Notre paracha commence par les paroles de D.ieu adressées à Moïse au sujet de Pin’has :
« Pin’has, fils d’Eléazar, fils d’Aaron le prêtre, a détourné ma colère de dessus les enfants d’Israël, en assouvissant ma vengeance au milieu d’eux, de sorte que Je n’ai pas anéanti les enfants d’Israël dans mon indignation.
C’est pourquoi tu annonceras que Je lui accorde mon alliance de la paix. Elle sera pour lui et sa postérité après lui, une alliance d’un sacerdoce perpétuel, par ce qu’il a été zélé pour son D.ieu et qu’il a fait expiation sur les enfants d’Israël. » (Nombres 25-10 ; 13)
La Thora cite ensuite les noms de ceux que Pin’has a puni. Il s’agit de Zimri, l’un des princes de la tribu de Siméon, et de Kozbi, princesse madianite.
Le récit de l’acte de Pin’has se trouve à la fin de la parachat Balak : il s’agit de l’exécution de Kozbi et de Zimri, acte qui ne peut être compris qu’à la lumière des enseignement de nos sages.
« Cependant, quelqu’un des Israélites s’avança, amenant parmi ses frères la madianite à la vue de Moïse et de toute la communauté des enfants d’Israël, et ils pleuraient au seuil de la Tente d’assignation.
Pin’has, fils d’Eléazar, fils d’Aaron le prêtre, se leva au milieu de la communauté, arma sa main d’une lance, entra sur les pas de l’Israélite dans la tente et les perça tous deux, l’Israélite puis la femme au bas-ventre ;
Et le fléau cessa parmi les enfants d’Israël. » (Nombres 25-6 ; 8).

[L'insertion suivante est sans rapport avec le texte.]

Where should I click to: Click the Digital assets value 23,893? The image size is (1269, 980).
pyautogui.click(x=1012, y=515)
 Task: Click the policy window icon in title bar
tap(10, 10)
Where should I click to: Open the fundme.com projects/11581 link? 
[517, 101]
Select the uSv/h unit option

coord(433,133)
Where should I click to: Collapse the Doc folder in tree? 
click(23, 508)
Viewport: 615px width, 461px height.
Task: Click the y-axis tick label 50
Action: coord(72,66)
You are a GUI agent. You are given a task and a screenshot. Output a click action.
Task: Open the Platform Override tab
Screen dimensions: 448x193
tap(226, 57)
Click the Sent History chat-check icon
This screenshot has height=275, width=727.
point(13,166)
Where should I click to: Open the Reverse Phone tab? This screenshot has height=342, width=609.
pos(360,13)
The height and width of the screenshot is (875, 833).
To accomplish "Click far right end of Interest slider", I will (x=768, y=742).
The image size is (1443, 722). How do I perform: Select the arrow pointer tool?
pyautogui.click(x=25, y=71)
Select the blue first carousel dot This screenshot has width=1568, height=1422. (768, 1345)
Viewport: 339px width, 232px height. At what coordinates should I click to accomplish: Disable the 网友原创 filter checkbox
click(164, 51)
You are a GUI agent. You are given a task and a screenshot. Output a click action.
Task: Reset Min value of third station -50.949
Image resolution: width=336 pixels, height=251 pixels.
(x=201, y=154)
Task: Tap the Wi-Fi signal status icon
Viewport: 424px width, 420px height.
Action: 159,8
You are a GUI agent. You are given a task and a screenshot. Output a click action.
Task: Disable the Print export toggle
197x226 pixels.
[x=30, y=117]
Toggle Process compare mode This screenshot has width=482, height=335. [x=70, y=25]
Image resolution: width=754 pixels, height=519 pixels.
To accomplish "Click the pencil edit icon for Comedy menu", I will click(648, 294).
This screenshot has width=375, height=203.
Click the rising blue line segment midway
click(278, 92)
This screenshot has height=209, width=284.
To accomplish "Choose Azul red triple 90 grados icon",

Seules les précisions des maîtres du Talmud et les Midrachim afférents à cet épisode vont nous permettre de comprendre cet acte.
Débauche et idolâtrie
Il faut d’abord comprendre que Zimri n’était pas un faible qui a succombé à la tentation des filles de Midiane.
Quel était le but de ces femmes ? Amener le peuple juif à devenir idolâtre, en séduisant, par tous les moyens, les hommes juifs.
Quand ces derniers étaient sur le point de succomber à la débauche, elles leur demandaient de se prosterner devant leur idole, le Baal Péôr. Pour parvenir à leur fin, elles utilisaient les moyens les plus vils et les plus pernicieux, en utilisant tous les stratagèmes possibles.
Un grand nombre de Juifs succombèrent, nombreux d’entre eux faisant partie de la tribu de Siméon. Lorsque Moïse prit la décision de les juger et qu’ils risquèrent la mort pour idolâtrie, ils vinrent trouver Zimri, l’un de leurs princes, pour exiger son intervention.
Ce dernier, plutôt que de demander le pardon à Moïse pour ses frères, se rendit avec eux chez Kozbi, princesse madianite.
Contrairement aux autres filles de Moab, cette princesse n’utilisait pas de stratagèmes. Elle avait reçu l’ordre de n’accepter les offres que du plus grand des enfants d’Israël, Moïse.
C’est d’ailleurs ce qu’elle expliqua à Zimri quand il se présenta à elle.
Ce dernier lui répliqua qu’il était un homme plus important que Moïse, dans la mesure où il était prince de Siméon, qui était plus âgé que Lévy, ancêtre de Moïse.
Alors seulement, Kozbi accepte les avances de Zimri (Talmud Sanhédrin 82b).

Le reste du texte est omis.